Acting under a 2018 law, Massachusetts energy regulators have proposed a Clean Peak Energy Portfolio Standard regulation that is designed to provide incentives to clean energy technologies that can
supply electricity or reduce demand during seasonal peak demand periods.
Last year, the Massachusetts legislature enacted An Act to Advance Clean Energy. The law requires the state Department of Energy Resources to develop a program requiring retail
electricity providers to provide a minimum percentage of kilowatt-hour sales to end-use customers in the commonwealth from "clean peak resources." This newly defined category of resources includes qualified renewable portfolio standard resources, qualified energy storage systems, or demand
response resources that generate, dispatch or discharge electricity
to the electric distribution system during seasonal peak periods, or
alternatively, reduce load on the system. Retail suppliers would procure "clean peak certificates", similar to RECs, representing the attributes of qualified generation.

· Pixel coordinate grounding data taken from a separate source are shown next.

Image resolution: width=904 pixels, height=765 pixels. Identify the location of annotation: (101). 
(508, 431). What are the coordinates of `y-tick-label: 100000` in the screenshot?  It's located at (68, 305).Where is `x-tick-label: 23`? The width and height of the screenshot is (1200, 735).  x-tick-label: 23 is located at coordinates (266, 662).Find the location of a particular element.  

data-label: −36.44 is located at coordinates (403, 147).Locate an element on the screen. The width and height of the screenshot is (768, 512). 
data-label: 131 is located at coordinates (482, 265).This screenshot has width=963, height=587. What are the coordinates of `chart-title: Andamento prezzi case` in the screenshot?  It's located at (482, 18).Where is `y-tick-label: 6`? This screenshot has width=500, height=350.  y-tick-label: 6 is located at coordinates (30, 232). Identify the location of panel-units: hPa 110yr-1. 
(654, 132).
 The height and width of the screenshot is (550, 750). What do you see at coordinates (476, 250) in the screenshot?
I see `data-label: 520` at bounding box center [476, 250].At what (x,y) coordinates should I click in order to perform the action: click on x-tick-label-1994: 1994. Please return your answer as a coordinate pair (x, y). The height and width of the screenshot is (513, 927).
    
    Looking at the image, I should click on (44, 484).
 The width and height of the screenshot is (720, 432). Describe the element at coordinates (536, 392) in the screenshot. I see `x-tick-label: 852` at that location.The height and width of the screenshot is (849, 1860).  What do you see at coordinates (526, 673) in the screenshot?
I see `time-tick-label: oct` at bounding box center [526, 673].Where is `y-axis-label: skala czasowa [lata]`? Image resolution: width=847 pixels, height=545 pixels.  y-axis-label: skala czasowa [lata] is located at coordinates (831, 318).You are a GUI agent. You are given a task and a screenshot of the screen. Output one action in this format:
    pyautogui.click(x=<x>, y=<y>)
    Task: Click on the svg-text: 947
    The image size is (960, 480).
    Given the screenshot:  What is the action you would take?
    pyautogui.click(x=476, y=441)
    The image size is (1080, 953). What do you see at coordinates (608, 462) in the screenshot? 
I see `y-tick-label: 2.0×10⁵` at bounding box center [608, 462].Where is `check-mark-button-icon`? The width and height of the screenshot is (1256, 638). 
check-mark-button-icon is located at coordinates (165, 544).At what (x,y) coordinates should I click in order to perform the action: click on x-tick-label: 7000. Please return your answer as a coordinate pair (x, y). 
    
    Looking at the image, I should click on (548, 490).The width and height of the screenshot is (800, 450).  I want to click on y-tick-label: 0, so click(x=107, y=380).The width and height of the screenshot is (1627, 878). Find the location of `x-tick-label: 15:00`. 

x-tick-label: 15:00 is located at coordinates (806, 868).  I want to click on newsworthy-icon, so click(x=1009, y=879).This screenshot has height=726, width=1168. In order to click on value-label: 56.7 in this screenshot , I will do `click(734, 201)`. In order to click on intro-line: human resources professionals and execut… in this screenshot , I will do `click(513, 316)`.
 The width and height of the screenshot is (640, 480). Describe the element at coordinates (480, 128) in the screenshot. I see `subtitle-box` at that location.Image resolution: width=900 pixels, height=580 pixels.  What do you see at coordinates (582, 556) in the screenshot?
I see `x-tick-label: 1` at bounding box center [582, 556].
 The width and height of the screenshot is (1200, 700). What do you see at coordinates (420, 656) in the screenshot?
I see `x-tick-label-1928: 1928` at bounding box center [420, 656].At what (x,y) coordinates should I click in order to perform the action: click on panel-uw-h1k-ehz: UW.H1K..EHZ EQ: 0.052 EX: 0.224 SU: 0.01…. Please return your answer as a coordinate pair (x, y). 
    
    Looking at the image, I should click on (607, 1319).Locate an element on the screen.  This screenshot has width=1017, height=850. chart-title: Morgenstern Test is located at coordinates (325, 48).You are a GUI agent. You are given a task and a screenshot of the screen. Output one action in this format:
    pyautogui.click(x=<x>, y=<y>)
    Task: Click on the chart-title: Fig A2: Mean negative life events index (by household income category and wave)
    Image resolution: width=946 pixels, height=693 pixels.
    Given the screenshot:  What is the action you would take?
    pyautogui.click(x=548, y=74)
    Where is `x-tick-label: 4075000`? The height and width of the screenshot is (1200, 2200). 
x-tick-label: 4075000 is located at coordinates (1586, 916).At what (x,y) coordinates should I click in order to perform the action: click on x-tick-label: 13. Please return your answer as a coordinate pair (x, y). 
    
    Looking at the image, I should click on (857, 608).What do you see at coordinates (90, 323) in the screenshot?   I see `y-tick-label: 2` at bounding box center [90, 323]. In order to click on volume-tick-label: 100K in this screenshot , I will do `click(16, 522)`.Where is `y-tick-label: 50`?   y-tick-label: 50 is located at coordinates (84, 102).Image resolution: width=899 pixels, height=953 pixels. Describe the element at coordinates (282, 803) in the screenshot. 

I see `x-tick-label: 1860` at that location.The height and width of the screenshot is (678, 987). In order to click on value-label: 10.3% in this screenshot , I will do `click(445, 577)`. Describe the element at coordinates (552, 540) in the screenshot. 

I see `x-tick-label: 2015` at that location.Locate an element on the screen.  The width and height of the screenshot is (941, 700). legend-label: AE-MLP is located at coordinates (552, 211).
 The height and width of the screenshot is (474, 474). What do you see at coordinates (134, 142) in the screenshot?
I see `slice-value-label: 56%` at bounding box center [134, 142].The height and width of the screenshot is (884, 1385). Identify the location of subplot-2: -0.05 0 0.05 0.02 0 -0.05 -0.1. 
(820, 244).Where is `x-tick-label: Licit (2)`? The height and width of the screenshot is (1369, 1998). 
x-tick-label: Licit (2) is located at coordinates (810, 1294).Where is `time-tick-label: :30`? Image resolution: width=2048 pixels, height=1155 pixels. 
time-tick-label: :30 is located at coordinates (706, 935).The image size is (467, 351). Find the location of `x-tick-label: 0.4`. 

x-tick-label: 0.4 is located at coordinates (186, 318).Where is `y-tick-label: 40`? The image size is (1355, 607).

The law requires DOER to establish seasonal peak periods, defined as “the daily time windows during any of the 4 annual seasons
when the net demand of electricity is the highest; provided however,
that a seasonal peak shall be not less than 1 hour and no longer than 4
hours in any season, as determined by the department.” It also requires DOER to establish a metering and verification protocol, as well as a value for clean peak certificates for each megawatt hour of
energy or energy reserves during the seasonal peak period, through the imposition of an
alternative compliance payment rate and other possible approaches.
The
law also required DOER to establish a baseline
minimum percentage of kilowatt-hours sales to end-use customers that
shall be met with clean peak certificates in 2019; after DOER
determined that "approximately 0 MWh were being served by existing clean
peak resources during peak load hours as of December 31, 2018," DOER
established the Minimum Standard percentage requirement for retail
electricity suppliers in the 2019 compliance year at 0%.
Following two stakeholder meetings, three public hearings, presentation of a straw proposal, and a consultant report presenting modeling of the effect of the clean peak standard market design changes, on September 20, 2019, DOER filed its proposed Clean Peak Energy Portfolio Standard regulation with the Secretary of State. DOER has requested public comment on the proposed regulation by 5:00pm, October 30, 2019.